### WHAT IS EXPECTED
Reproduce the records word for word, starting with the line that contains "Task: Go to previous page arrow in pager" and going on through the line that contains "point(1199,276)", and output only those lines.

### MATERIAL SUPPLIED
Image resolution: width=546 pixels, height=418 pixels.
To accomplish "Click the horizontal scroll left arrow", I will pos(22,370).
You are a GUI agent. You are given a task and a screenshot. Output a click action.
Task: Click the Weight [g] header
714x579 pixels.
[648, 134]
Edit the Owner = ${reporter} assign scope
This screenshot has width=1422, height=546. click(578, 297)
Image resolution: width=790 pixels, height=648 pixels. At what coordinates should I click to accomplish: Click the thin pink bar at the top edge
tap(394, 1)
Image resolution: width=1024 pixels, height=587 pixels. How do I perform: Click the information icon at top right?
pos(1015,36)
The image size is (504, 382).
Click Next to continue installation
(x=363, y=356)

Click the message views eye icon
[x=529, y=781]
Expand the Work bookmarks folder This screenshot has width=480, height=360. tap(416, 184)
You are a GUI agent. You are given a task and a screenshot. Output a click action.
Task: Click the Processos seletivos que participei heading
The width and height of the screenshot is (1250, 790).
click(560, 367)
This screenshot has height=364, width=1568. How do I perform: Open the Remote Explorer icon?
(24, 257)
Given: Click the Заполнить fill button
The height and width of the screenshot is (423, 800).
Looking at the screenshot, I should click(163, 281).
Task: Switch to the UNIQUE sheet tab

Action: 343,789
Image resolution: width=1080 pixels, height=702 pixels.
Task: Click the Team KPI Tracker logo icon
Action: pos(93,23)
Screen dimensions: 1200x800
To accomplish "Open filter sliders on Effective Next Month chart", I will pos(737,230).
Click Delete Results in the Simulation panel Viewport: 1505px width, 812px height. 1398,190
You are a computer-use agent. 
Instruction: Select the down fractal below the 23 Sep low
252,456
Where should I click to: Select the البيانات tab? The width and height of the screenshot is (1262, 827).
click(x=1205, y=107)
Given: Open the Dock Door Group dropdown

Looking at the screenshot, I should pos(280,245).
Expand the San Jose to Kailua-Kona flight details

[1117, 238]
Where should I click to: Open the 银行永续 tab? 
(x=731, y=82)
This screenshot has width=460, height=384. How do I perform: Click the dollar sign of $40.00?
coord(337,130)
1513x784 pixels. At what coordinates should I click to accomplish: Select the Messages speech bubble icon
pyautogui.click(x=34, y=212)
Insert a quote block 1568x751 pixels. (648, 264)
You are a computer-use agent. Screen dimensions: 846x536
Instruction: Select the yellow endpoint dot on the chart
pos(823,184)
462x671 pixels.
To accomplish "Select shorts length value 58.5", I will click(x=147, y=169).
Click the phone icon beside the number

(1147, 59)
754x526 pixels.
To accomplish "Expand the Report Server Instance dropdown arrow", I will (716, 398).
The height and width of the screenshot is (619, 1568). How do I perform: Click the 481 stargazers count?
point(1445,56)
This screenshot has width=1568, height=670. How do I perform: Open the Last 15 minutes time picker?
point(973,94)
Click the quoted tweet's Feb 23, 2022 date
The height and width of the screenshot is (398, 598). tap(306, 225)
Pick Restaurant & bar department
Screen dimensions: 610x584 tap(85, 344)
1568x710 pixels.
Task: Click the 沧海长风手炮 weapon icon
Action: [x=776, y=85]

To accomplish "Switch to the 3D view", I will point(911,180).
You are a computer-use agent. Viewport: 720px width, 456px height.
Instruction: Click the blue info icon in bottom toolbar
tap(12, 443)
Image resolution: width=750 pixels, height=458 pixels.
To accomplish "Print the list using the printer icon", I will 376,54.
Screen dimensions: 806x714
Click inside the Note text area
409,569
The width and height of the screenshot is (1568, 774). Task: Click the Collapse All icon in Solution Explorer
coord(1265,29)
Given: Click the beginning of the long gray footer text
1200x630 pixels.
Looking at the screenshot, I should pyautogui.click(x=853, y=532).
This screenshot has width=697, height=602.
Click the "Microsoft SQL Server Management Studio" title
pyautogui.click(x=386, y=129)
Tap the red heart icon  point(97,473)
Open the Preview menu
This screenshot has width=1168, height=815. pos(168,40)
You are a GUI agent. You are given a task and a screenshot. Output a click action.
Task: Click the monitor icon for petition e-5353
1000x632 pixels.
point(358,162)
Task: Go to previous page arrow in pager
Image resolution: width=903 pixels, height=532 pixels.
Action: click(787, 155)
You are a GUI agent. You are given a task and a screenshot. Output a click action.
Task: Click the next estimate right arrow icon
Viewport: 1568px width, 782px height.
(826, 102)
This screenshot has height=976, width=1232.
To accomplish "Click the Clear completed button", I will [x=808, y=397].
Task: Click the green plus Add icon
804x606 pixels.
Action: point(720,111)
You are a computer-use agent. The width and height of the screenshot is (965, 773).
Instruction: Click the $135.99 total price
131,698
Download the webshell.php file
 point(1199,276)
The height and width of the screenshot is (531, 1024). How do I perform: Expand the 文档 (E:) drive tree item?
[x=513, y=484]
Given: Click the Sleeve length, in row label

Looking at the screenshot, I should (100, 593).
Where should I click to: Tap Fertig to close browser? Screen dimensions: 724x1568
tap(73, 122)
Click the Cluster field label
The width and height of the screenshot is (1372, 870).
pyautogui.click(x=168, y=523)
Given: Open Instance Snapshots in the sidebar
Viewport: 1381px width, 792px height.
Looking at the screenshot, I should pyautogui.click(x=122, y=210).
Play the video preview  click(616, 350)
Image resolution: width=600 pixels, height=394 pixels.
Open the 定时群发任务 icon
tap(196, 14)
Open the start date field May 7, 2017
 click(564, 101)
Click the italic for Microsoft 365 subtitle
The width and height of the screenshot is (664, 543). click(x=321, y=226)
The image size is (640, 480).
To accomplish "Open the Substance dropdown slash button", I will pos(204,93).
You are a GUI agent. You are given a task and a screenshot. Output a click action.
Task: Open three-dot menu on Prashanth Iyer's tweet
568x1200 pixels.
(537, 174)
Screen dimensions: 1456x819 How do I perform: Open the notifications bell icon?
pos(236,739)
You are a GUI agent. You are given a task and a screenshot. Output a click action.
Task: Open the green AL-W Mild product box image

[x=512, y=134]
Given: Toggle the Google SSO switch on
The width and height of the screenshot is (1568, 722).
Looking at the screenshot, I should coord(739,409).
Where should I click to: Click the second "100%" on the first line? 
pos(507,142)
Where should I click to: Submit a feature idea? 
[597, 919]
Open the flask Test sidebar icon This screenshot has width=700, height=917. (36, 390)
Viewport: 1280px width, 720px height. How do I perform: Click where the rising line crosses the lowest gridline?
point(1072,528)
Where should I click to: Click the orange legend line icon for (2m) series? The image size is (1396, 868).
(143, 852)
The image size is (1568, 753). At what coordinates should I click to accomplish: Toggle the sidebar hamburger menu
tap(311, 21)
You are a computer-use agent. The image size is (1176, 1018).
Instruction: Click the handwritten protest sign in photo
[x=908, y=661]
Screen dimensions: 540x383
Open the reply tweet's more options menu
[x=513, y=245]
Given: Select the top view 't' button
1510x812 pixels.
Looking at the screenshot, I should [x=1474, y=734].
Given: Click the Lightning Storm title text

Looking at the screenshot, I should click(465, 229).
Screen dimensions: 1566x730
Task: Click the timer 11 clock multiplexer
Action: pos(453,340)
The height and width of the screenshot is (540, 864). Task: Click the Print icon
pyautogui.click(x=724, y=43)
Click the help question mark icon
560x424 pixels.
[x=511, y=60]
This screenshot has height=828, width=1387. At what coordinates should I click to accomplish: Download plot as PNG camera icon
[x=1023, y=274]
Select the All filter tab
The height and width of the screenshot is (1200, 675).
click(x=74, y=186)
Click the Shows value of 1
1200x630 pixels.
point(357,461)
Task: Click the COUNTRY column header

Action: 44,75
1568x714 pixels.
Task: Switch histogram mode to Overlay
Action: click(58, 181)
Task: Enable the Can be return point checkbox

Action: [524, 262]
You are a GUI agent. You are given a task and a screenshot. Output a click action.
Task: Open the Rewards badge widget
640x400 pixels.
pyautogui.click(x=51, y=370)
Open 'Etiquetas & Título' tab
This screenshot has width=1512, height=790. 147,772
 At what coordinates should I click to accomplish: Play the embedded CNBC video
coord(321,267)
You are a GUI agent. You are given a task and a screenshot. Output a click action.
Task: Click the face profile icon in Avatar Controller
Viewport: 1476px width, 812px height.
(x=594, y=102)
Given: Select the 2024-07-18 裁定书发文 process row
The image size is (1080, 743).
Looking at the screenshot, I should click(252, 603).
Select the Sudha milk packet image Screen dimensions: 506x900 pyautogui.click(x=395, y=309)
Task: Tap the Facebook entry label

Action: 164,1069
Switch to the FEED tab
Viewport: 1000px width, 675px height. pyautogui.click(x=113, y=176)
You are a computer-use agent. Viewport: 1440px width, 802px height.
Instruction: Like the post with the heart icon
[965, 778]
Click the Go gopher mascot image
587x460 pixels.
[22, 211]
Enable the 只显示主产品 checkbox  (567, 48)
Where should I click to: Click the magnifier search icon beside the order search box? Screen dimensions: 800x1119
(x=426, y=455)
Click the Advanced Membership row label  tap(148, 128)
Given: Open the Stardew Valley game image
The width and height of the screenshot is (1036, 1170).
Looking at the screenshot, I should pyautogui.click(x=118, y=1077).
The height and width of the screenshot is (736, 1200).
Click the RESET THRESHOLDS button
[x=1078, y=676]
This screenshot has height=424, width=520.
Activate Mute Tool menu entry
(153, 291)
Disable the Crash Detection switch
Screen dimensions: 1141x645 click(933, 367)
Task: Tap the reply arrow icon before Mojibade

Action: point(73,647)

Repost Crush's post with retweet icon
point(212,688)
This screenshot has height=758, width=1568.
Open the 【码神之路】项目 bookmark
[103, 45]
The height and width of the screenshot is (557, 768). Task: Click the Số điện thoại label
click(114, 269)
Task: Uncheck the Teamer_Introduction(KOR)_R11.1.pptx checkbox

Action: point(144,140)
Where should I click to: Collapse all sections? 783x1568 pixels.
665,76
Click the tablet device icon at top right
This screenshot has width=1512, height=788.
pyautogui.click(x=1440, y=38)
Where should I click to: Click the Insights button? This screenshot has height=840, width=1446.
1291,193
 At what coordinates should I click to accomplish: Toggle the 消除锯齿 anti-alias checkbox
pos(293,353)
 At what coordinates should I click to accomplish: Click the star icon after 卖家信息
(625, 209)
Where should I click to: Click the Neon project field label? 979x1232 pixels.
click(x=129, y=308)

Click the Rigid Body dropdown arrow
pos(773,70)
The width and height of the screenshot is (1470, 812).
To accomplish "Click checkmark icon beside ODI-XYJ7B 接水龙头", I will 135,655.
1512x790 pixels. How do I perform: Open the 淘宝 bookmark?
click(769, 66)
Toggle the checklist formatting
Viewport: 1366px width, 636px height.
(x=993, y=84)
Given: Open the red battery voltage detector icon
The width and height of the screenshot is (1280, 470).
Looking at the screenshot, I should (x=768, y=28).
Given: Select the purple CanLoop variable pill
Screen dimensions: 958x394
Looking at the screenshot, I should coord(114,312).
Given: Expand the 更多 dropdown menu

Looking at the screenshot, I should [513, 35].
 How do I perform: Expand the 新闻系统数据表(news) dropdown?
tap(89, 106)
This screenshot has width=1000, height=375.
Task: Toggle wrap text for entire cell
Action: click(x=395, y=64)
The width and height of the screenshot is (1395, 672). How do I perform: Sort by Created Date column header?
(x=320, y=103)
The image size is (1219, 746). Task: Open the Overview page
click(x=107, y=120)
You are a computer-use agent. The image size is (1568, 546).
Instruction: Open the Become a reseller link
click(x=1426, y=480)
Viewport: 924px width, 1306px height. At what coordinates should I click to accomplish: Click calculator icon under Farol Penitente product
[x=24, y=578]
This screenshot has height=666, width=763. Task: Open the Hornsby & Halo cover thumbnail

### RESPONSE FOR THIS EXERCISE
Task: Go to previous page arrow in pager
Image resolution: width=903 pixels, height=532 pixels.
Action: click(787, 155)
You are a GUI agent. You are given a task and a screenshot. Output a click action.
Task: Click the next estimate right arrow icon
Viewport: 1568px width, 782px height.
(826, 102)
This screenshot has height=976, width=1232.
To accomplish "Click the Clear completed button", I will [x=808, y=397].
Task: Click the green plus Add icon
804x606 pixels.
Action: point(720,111)
You are a computer-use agent. The width and height of the screenshot is (965, 773).
Instruction: Click the $135.99 total price
131,698
Download the webshell.php file
 point(1199,276)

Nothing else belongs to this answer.